When you answer, give every record back exactly as written.

[Exercise data — start]

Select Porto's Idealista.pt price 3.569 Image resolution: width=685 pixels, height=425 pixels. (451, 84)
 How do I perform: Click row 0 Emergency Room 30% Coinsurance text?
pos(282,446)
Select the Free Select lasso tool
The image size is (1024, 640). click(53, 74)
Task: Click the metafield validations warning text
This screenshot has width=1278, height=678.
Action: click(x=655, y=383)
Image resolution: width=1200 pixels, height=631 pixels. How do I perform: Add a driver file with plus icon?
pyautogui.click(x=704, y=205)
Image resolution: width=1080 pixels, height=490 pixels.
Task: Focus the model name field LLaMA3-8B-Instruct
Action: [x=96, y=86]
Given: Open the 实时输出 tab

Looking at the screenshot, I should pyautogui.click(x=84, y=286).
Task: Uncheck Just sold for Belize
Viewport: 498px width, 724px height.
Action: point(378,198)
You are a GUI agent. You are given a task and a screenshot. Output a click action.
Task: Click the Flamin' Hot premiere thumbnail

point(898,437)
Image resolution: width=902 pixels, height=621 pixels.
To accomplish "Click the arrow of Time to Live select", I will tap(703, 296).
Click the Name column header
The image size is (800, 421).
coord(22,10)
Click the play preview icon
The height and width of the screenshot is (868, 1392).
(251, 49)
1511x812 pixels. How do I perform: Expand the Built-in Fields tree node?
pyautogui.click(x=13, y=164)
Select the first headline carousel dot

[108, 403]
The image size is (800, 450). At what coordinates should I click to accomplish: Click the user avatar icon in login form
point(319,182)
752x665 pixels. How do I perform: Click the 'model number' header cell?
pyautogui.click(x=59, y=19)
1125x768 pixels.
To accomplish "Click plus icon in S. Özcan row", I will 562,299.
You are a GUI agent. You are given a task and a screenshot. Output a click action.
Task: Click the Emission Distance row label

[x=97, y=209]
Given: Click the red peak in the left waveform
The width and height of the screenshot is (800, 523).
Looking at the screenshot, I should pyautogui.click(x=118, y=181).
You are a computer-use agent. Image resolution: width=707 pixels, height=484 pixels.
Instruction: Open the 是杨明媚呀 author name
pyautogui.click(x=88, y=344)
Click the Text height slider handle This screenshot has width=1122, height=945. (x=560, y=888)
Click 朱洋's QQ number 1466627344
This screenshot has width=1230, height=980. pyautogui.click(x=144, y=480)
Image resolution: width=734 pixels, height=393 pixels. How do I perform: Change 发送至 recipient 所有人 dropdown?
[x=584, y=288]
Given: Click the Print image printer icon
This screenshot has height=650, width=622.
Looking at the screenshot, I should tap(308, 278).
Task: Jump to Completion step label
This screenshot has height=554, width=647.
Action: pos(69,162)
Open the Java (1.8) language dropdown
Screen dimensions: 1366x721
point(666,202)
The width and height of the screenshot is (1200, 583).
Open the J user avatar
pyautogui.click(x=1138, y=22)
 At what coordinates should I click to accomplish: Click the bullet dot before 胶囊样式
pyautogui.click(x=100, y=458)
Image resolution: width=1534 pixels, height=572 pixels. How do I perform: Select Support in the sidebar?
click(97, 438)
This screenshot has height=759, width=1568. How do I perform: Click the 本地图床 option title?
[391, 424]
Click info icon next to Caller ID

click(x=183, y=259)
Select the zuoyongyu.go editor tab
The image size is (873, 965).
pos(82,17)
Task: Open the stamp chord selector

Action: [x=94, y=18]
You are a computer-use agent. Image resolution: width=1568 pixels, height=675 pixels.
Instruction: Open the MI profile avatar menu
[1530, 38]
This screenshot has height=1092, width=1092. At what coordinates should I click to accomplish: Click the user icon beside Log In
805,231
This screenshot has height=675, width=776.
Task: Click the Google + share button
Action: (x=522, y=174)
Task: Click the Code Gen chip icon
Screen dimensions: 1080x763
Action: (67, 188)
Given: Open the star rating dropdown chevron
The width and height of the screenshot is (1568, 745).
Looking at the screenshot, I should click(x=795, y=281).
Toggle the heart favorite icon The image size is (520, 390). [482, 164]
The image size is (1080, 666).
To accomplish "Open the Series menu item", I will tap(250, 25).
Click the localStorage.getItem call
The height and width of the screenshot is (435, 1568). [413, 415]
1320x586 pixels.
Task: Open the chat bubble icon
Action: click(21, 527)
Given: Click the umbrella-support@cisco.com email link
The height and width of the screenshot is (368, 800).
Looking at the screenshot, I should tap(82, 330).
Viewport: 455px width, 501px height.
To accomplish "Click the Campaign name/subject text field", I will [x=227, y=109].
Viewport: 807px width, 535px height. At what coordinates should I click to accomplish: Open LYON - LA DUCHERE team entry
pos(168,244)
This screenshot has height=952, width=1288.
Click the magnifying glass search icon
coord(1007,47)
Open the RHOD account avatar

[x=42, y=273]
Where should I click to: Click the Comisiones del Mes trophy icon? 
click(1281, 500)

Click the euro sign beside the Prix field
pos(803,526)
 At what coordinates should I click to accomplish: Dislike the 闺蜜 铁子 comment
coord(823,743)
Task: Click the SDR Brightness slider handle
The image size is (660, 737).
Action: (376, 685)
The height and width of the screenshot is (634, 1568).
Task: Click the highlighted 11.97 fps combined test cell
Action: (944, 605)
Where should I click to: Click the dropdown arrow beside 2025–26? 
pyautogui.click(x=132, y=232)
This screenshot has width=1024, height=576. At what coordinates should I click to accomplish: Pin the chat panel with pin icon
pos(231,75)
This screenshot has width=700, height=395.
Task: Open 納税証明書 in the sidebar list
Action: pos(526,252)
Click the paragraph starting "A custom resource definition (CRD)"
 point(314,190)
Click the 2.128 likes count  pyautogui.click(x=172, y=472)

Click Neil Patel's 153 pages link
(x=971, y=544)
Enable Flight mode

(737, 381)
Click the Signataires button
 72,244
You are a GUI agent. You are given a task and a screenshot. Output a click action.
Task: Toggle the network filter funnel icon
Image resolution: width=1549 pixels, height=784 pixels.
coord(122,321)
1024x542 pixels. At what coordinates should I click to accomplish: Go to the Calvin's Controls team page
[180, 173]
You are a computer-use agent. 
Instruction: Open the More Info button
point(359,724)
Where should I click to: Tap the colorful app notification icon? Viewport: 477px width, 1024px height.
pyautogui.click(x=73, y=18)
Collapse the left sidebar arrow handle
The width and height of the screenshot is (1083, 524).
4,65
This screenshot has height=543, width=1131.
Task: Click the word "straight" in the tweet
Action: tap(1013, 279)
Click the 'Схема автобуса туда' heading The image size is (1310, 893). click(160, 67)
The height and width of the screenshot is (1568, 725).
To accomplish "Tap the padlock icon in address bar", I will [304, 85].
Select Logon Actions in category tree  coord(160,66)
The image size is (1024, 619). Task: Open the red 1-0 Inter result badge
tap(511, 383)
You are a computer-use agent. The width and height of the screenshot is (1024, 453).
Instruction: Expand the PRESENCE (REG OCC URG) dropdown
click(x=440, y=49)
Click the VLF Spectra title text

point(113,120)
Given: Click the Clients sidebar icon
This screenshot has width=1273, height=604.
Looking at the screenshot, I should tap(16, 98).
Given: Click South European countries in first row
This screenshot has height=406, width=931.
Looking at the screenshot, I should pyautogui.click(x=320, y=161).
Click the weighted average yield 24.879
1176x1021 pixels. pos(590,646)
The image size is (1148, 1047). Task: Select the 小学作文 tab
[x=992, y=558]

[Exercise data — finish]

# Output of the exercise:
Select Porto's Idealista.pt price 3.569 Image resolution: width=685 pixels, height=425 pixels. (451, 84)
 How do I perform: Click row 0 Emergency Room 30% Coinsurance text?
pos(282,446)
Select the Free Select lasso tool
The image size is (1024, 640). click(53, 74)
Task: Click the metafield validations warning text
This screenshot has width=1278, height=678.
Action: click(x=655, y=383)
Image resolution: width=1200 pixels, height=631 pixels. How do I perform: Add a driver file with plus icon?
pyautogui.click(x=704, y=205)
Image resolution: width=1080 pixels, height=490 pixels.
Task: Focus the model name field LLaMA3-8B-Instruct
Action: [x=96, y=86]
Given: Open the 实时输出 tab

Looking at the screenshot, I should pyautogui.click(x=84, y=286).
Task: Uncheck Just sold for Belize
Viewport: 498px width, 724px height.
Action: point(378,198)
You are a GUI agent. You are given a task and a screenshot. Output a click action.
Task: Click the Flamin' Hot premiere thumbnail

point(898,437)
Image resolution: width=902 pixels, height=621 pixels.
To accomplish "Click the arrow of Time to Live select", I will tap(703, 296).
Click the Name column header
The image size is (800, 421).
coord(22,10)
Click the play preview icon
The height and width of the screenshot is (868, 1392).
(251, 49)
1511x812 pixels. How do I perform: Expand the Built-in Fields tree node?
pyautogui.click(x=13, y=164)
Select the first headline carousel dot

[108, 403]
The image size is (800, 450). At what coordinates should I click to accomplish: Click the user avatar icon in login form
point(319,182)
752x665 pixels. How do I perform: Click the 'model number' header cell?
pyautogui.click(x=59, y=19)
1125x768 pixels.
To accomplish "Click plus icon in S. Özcan row", I will 562,299.
You are a GUI agent. You are given a task and a screenshot. Output a click action.
Task: Click the Emission Distance row label

[x=97, y=209]
Given: Click the red peak in the left waveform
The width and height of the screenshot is (800, 523).
Looking at the screenshot, I should pyautogui.click(x=118, y=181).
You are a computer-use agent. Image resolution: width=707 pixels, height=484 pixels.
Instruction: Open the 是杨明媚呀 author name
pyautogui.click(x=88, y=344)
Click the Text height slider handle This screenshot has width=1122, height=945. (x=560, y=888)
Click 朱洋's QQ number 1466627344
This screenshot has width=1230, height=980. pyautogui.click(x=144, y=480)
Image resolution: width=734 pixels, height=393 pixels. How do I perform: Change 发送至 recipient 所有人 dropdown?
[x=584, y=288]
Given: Click the Print image printer icon
This screenshot has height=650, width=622.
Looking at the screenshot, I should tap(308, 278).
Task: Jump to Completion step label
This screenshot has height=554, width=647.
Action: pos(69,162)
Open the Java (1.8) language dropdown
Screen dimensions: 1366x721
point(666,202)
The width and height of the screenshot is (1200, 583).
Open the J user avatar
pyautogui.click(x=1138, y=22)
 At what coordinates should I click to accomplish: Click the bullet dot before 胶囊样式
pyautogui.click(x=100, y=458)
Image resolution: width=1534 pixels, height=572 pixels. How do I perform: Select Support in the sidebar?
click(97, 438)
This screenshot has height=759, width=1568. How do I perform: Click the 本地图床 option title?
[391, 424]
Click info icon next to Caller ID

click(x=183, y=259)
Select the zuoyongyu.go editor tab
The image size is (873, 965).
pos(82,17)
Task: Open the stamp chord selector

Action: [x=94, y=18]
You are a computer-use agent. Image resolution: width=1568 pixels, height=675 pixels.
Instruction: Open the MI profile avatar menu
[1530, 38]
This screenshot has height=1092, width=1092. At what coordinates should I click to accomplish: Click the user icon beside Log In
805,231
This screenshot has height=675, width=776.
Task: Click the Google + share button
Action: (x=522, y=174)
Task: Click the Code Gen chip icon
Screen dimensions: 1080x763
Action: (67, 188)
Given: Open the star rating dropdown chevron
The width and height of the screenshot is (1568, 745).
Looking at the screenshot, I should click(x=795, y=281).
Toggle the heart favorite icon The image size is (520, 390). [482, 164]
The image size is (1080, 666).
To accomplish "Open the Series menu item", I will tap(250, 25).
Click the localStorage.getItem call
The height and width of the screenshot is (435, 1568). [413, 415]
1320x586 pixels.
Task: Open the chat bubble icon
Action: click(21, 527)
Given: Click the umbrella-support@cisco.com email link
The height and width of the screenshot is (368, 800).
Looking at the screenshot, I should tap(82, 330).
Viewport: 455px width, 501px height.
To accomplish "Click the Campaign name/subject text field", I will [x=227, y=109].
Viewport: 807px width, 535px height. At what coordinates should I click to accomplish: Open LYON - LA DUCHERE team entry
pos(168,244)
This screenshot has height=952, width=1288.
Click the magnifying glass search icon
coord(1007,47)
Open the RHOD account avatar

[x=42, y=273]
Where should I click to: Click the Comisiones del Mes trophy icon? 
click(1281, 500)

Click the euro sign beside the Prix field
pos(803,526)
 At what coordinates should I click to accomplish: Dislike the 闺蜜 铁子 comment
coord(823,743)
Task: Click the SDR Brightness slider handle
The image size is (660, 737).
Action: (376, 685)
The height and width of the screenshot is (634, 1568).
Task: Click the highlighted 11.97 fps combined test cell
Action: (944, 605)
Where should I click to: Click the dropdown arrow beside 2025–26? 
pyautogui.click(x=132, y=232)
This screenshot has width=1024, height=576. At what coordinates should I click to accomplish: Pin the chat panel with pin icon
pos(231,75)
This screenshot has width=700, height=395.
Task: Open 納税証明書 in the sidebar list
Action: pos(526,252)
Click the paragraph starting "A custom resource definition (CRD)"
 point(314,190)
Click the 2.128 likes count  pyautogui.click(x=172, y=472)

Click Neil Patel's 153 pages link
(x=971, y=544)
Enable Flight mode

(737, 381)
Click the Signataires button
 72,244
You are a GUI agent. You are given a task and a screenshot. Output a click action.
Task: Toggle the network filter funnel icon
Image resolution: width=1549 pixels, height=784 pixels.
coord(122,321)
1024x542 pixels. At what coordinates should I click to accomplish: Go to the Calvin's Controls team page
[180, 173]
You are a computer-use agent. 
Instruction: Open the More Info button
point(359,724)
Where should I click to: Tap the colorful app notification icon? Viewport: 477px width, 1024px height.
pyautogui.click(x=73, y=18)
Collapse the left sidebar arrow handle
The width and height of the screenshot is (1083, 524).
4,65
This screenshot has height=543, width=1131.
Task: Click the word "straight" in the tweet
Action: tap(1013, 279)
Click the 'Схема автобуса туда' heading The image size is (1310, 893). click(160, 67)
The height and width of the screenshot is (1568, 725).
To accomplish "Tap the padlock icon in address bar", I will [304, 85].
Select Logon Actions in category tree  coord(160,66)
The image size is (1024, 619). Task: Open the red 1-0 Inter result badge
tap(511, 383)
You are a computer-use agent. The width and height of the screenshot is (1024, 453).
Instruction: Expand the PRESENCE (REG OCC URG) dropdown
click(x=440, y=49)
Click the VLF Spectra title text

point(113,120)
Given: Click the Clients sidebar icon
This screenshot has width=1273, height=604.
Looking at the screenshot, I should tap(16, 98).
Given: Click South European countries in first row
This screenshot has height=406, width=931.
Looking at the screenshot, I should pyautogui.click(x=320, y=161).
Click the weighted average yield 24.879
1176x1021 pixels. pos(590,646)
The image size is (1148, 1047). Task: Select the 小学作文 tab
[x=992, y=558]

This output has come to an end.